Adaptive Contextual Embedding for Robust Far-View Borehole Detection

TL;DR

This paper introduces an adaptive detection method for small, densely packed boreholes in far-view imagery, combining embedding stabilization, adaptive augmentation, and contextual refinement to improve detection accuracy in challenging industrial environments.

Contribution

It presents a novel adaptive detection framework that enhances existing architectures with EMA-based embedding stabilization and context-aware features for robust borehole detection.

Findings

Significant accuracy improvements over baseline YOLO models.

Robust detection under varying illumination and texture conditions.

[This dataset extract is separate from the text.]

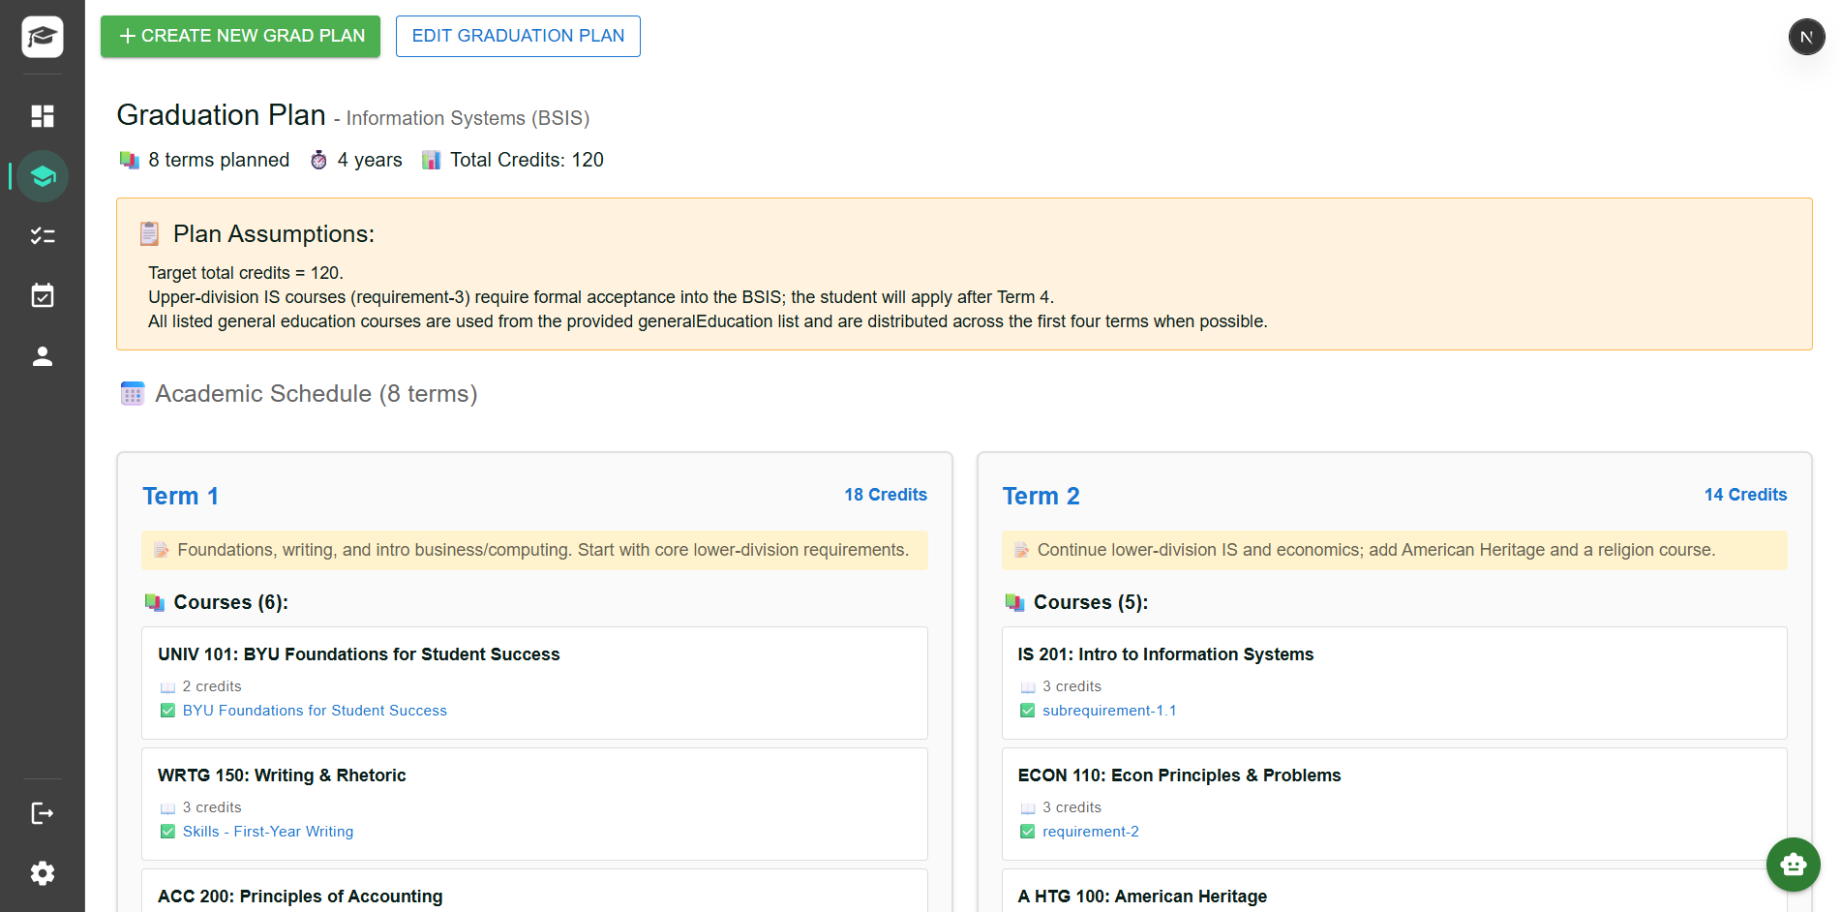
Task: Launch the AI assistant chatbot button
Action: click(x=1793, y=865)
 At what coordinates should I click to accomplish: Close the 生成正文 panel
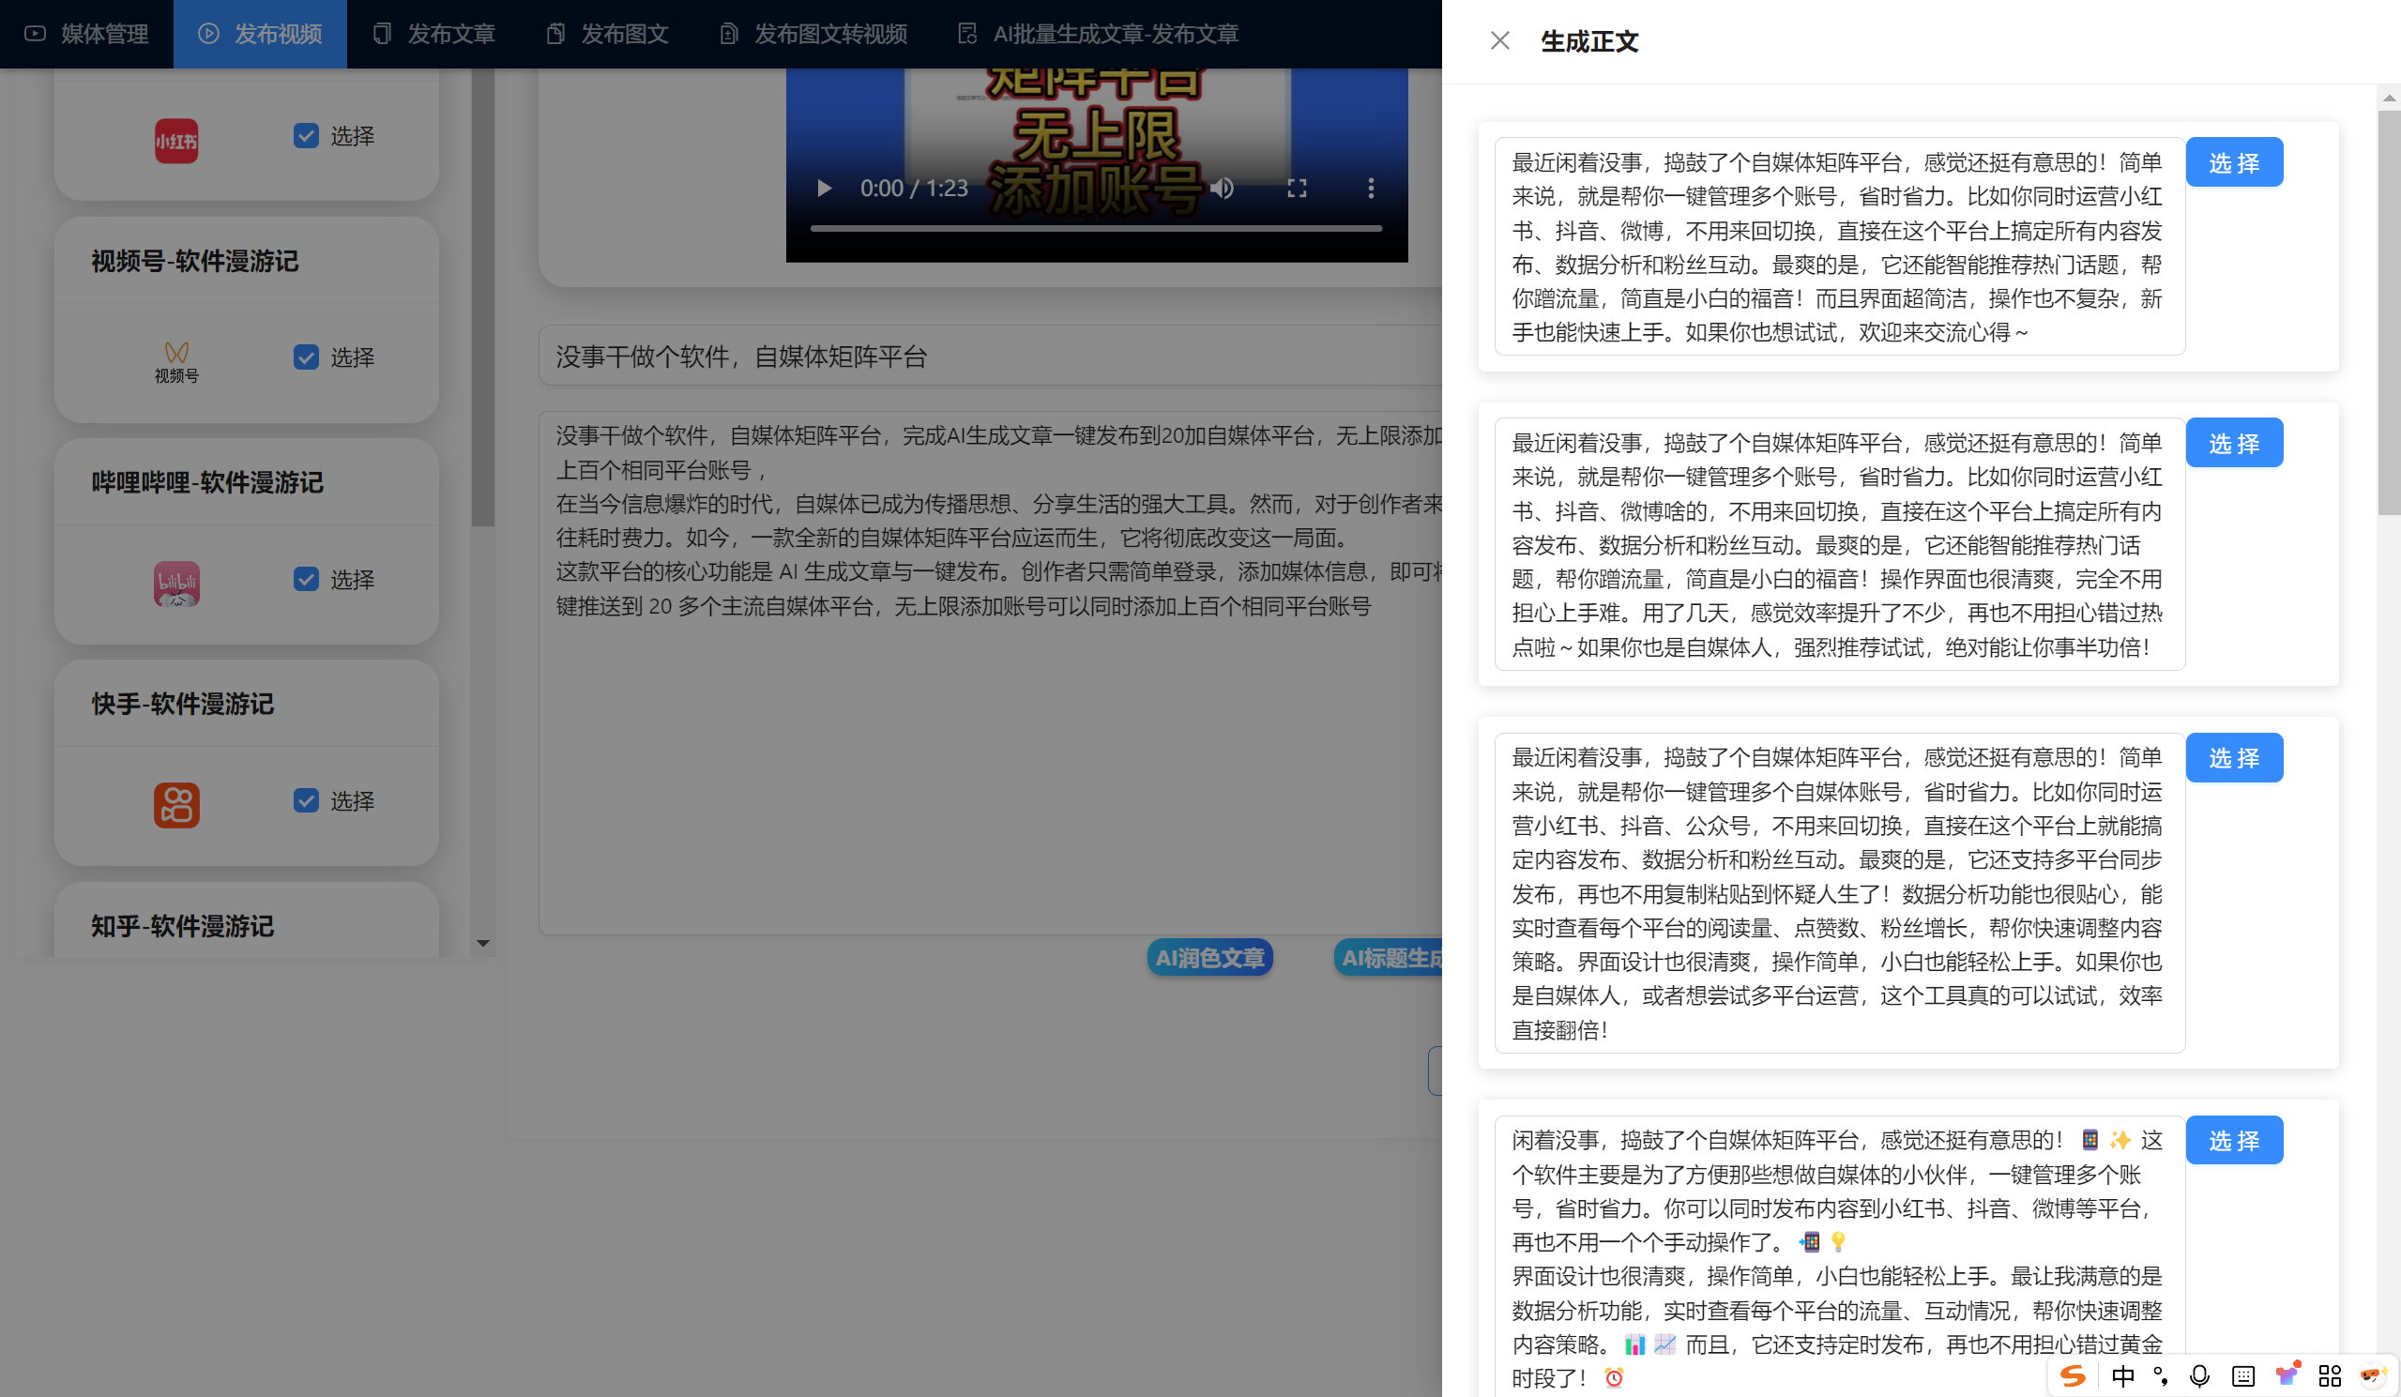click(1500, 41)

Effective in complex industrial quarry scenarios.

Abstract

In controlled blasting operations, accurately detecting densely distributed tiny boreholes from far-view imagery is critical for operational safety and efficiency. However, existing detection methods often struggle due to small object scales, highly dense arrangements, and limited distinctive visual features of boreholes. To address these challenges, we propose an adaptive detection approach that builds upon existing architectures (e.g., YOLO) by explicitly leveraging consistent embedding representations derived through exponential moving average (EMA)-based statistical updates. Our method introduces three synergistic components: (1) adaptive augmentation utilizing dynamically updated image statistics to robustly handle illumination and texture variations; (2) embedding stabilization to ensure consistent and reliable feature extraction; and (3) contextual refinement leveraging spatial context for improved detection accuracy. The pervasive use of EMA in our method is particularly advantageous given the limited visual complexity and small scale of boreholes, allowing stable and robust representation learning even under challenging visual conditions. Experiments on a challenging proprietary quarry-site dataset demonstrate substantial improvements over baseline YOLO-based architectures, highlighting our method's effectiveness in realistic and complex industrial scenarios.